Text under study »
=== Begin Enclosure ===

Pathological examination revealed no viable tumor cell in any resected specimen including pericardial effusion. Severe fibrosis with infiltration of a number of inflammatory cells was found in the resected lung including S6, which indicated the diagnosis of radiation pneumonitis and chronic infection. The postoperative course was uneventful, and bronchoscopy at 2 months after operation revealed excellent healing with good patency (Fig. 5). The patient received no subsequent treatment, and is alive without tumor recurrence at 9 months after surgery.

Fig. 5
figure 5

Chest roentgenogram (left) and bronchoscopy (right) at 4 months after surgery showed excellent lung expansion and bronchial healing. CAR carina, LMB left main bronchus, Mid right middle bronchus, Bas right basal bronchus

Discussion

Immuno-chemotherapy has become a standard treatment of care for unresectable NSCLC with no driver-gene alteration [7], and also may be useful as neoadjuvant treatment prior to surgery for resectable NSCLC [3,4,5,6]. A randomized controlled trial (CheckMate 816) comparing neoadjuvant immuno-chemotherapy with chemotherapy showed that the addition of immunotherapy did not increase incidence of postoperative adverse events. The pCR rate in the immuno-chemotherapy group was significantly higher (24.0% versus 2.2%) but still remains comparable with that achieved with neoadjuvant chemo-radiotherapy [8]. In the present case, pCR was achieved with cICRT even for initially unresectable disease, which may indicate that cICRT is more effective as neoadjuvant treatment for resectable and locally advanced NSCLC. Minegishi and coworkers recently reported a successful case of salvage surgery following maintenance treatment with an anti-PD-L1 antibody (durvalumab) following concurrent chemo-radiotherapy (cCRT) for initially unresectable locally advanced NSCLC [9]. In the present case, immunotherapy was concurrently prescribed with chemotherapy in addition to definitive dose of RT, and is the first case of salvage surgery following cICRT.

In the present case, definitive RT was performed in combination with systemic treatment. However, systemic treatment without RT is generally recommended as a standard treatment for clinical stage IVA disease with pericardial effusion. The patient had complained of severe dyspnea caused by rapid intrabronchial tumor growth, and had needed rapid symptom relief with effective local treatment. Accordingly, local treatment consisting RT following bronchial stenting was performed in the present case. Systemic immuno-chemotherapy without RT might provide a favorable pathologic response. The efficacy and safety of cICRT shall be examined in future clinical trials, such as the ESPADURVA trial [10, 11].

=== End Enclosure ===

Can you update the lung cancer case report from "In the present case, definitive" up to and including "trial [10, 11].", replacing "dyspnea" with "breathlessness"?

(Dataset entries)
=== Begin Enclosure ===

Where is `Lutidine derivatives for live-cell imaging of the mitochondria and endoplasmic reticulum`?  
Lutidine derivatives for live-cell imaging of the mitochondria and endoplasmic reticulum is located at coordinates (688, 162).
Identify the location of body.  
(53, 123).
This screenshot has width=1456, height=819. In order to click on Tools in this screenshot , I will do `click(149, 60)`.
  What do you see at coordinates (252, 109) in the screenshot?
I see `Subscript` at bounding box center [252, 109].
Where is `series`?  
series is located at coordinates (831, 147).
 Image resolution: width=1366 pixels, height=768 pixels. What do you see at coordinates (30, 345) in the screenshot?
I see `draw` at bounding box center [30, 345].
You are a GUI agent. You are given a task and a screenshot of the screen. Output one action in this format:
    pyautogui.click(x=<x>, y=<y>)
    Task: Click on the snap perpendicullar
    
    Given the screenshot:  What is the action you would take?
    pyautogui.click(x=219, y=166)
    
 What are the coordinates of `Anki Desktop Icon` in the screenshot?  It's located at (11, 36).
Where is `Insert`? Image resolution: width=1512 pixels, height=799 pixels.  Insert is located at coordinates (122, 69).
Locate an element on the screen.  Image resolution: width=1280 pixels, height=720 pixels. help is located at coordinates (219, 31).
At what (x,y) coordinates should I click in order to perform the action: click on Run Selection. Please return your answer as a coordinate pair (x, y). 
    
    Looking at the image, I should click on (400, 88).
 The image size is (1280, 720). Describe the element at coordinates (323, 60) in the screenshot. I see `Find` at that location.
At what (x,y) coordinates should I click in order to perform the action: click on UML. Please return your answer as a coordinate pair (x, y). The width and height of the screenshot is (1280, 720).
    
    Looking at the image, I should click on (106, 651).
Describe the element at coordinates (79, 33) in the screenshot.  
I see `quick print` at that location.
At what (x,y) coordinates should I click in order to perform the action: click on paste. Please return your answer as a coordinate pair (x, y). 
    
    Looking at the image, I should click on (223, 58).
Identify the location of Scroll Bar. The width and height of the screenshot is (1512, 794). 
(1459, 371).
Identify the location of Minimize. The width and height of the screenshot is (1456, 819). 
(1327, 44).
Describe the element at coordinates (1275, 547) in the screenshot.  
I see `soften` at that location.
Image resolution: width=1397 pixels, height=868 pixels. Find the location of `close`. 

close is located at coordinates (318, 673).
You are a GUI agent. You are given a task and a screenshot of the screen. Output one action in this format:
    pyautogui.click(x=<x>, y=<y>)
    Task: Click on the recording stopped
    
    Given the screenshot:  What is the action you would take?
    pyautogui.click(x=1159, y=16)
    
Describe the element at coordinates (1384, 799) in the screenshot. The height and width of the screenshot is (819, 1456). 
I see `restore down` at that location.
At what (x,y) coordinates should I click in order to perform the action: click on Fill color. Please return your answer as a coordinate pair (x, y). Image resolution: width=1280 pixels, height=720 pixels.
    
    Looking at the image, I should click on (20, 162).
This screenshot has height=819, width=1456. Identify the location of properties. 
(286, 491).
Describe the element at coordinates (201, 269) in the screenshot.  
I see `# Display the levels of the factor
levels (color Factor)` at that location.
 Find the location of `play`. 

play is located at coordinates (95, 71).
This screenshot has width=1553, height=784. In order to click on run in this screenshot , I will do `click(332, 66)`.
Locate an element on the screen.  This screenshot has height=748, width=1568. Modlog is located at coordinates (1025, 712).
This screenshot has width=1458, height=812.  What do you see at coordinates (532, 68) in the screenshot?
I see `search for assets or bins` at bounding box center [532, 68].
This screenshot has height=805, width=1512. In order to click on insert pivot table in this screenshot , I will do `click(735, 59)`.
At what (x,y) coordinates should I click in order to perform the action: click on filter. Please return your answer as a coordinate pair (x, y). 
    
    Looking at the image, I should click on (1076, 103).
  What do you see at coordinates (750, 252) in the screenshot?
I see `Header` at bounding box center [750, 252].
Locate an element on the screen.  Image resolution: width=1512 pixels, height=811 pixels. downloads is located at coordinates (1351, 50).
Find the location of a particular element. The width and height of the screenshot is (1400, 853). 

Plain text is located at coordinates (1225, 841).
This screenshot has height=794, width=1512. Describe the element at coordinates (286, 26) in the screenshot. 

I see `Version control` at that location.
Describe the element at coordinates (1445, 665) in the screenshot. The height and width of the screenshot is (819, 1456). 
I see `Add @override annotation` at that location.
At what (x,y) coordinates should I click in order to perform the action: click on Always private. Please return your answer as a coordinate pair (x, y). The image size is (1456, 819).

=== End Enclosure ===

Exercise solution »
In the present case, definitive RT was performed in combination with systemic treatment. However, systemic treatment without RT is generally recommended as a standard treatment for clinical stage IVA disease with pericardial effusion. The patient had complained of severe breathlessness caused by rapid intrabronchial tumor growth, and had needed rapid symptom relief with effective local treatment. Accordingly, local treatment consisting RT following bronchial stenting was performed in the present case. Systemic immuno-chemotherapy without RT might provide a favorable pathologic response. The efficacy and safety of cICRT shall be examined in future clinical trials, such as the ESPADURVA trial [10, 11].